Even given all this, I do believe it is incumbent upon African Americans to get in where they fit in. I've even figured out how state's rights can be used to help rather than harm African American life chances. But we can't go into this project blindly.
Posted by: Lester Spence at December 19, 2003 09:38 PM
I think you should re-read the black commentator piece. The poverty stuff? That isn't Dean at all...that's JOHNSON'S HOWARD GRADUATION SPEECH OF 1965!
What is Dean's central argument? That the Southern Strategy is racist...and should be fought head on. My feelings about Dean "getting it" and Dean "having soul" are straightforward and outlined for all to see.

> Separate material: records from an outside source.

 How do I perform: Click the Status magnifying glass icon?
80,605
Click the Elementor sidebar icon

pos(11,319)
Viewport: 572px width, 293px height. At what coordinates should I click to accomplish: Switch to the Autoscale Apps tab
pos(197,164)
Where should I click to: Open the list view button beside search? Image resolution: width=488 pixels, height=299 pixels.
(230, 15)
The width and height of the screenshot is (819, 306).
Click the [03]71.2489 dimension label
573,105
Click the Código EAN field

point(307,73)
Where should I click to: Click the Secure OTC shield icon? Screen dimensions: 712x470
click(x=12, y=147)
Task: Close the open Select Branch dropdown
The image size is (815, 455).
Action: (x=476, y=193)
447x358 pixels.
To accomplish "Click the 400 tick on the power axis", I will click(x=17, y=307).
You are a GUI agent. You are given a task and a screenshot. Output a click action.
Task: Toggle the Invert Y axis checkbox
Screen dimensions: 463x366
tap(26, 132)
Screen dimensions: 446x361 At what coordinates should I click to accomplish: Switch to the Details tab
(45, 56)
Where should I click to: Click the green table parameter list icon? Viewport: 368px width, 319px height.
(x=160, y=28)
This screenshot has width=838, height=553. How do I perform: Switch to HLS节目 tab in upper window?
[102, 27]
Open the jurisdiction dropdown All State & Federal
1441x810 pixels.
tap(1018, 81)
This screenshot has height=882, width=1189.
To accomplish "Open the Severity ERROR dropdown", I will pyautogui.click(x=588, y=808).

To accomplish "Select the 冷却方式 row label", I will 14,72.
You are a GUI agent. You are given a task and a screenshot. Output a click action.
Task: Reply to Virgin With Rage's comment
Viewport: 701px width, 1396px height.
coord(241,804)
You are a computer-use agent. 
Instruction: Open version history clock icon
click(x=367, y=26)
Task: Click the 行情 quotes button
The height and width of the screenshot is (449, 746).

But the rise of the republican party in the modern era is largely due to racial demogoguery by the republicans and to the lack of heart of the democrats. Dean's speech on this issue should be regarded as a positive step forward. And while your point about the democratic party not doing anything unique for blacks is well taken, I'm not sure that's actually the point here. The point is to create a discursive framework by which candidates can honestly talk about the ISSUES rather than scapegoating (or being afraid to defend) black people.